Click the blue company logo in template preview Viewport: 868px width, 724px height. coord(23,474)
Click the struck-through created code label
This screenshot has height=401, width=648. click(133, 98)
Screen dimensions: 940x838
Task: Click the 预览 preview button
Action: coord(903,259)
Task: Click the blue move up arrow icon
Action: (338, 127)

- _DIRECTIONS_: Replace "company logo" with "brand logo" throughout the entries above and give the lines again with no other change.

- _RESPONSE TO THIS EXERCISE_:
Click the blue brand logo in template preview Viewport: 868px width, 724px height. coord(23,474)
Click the struck-through created code label
This screenshot has height=401, width=648. click(133, 98)
Screen dimensions: 940x838
Task: Click the 预览 preview button
Action: coord(903,259)
Task: Click the blue move up arrow icon
Action: (338, 127)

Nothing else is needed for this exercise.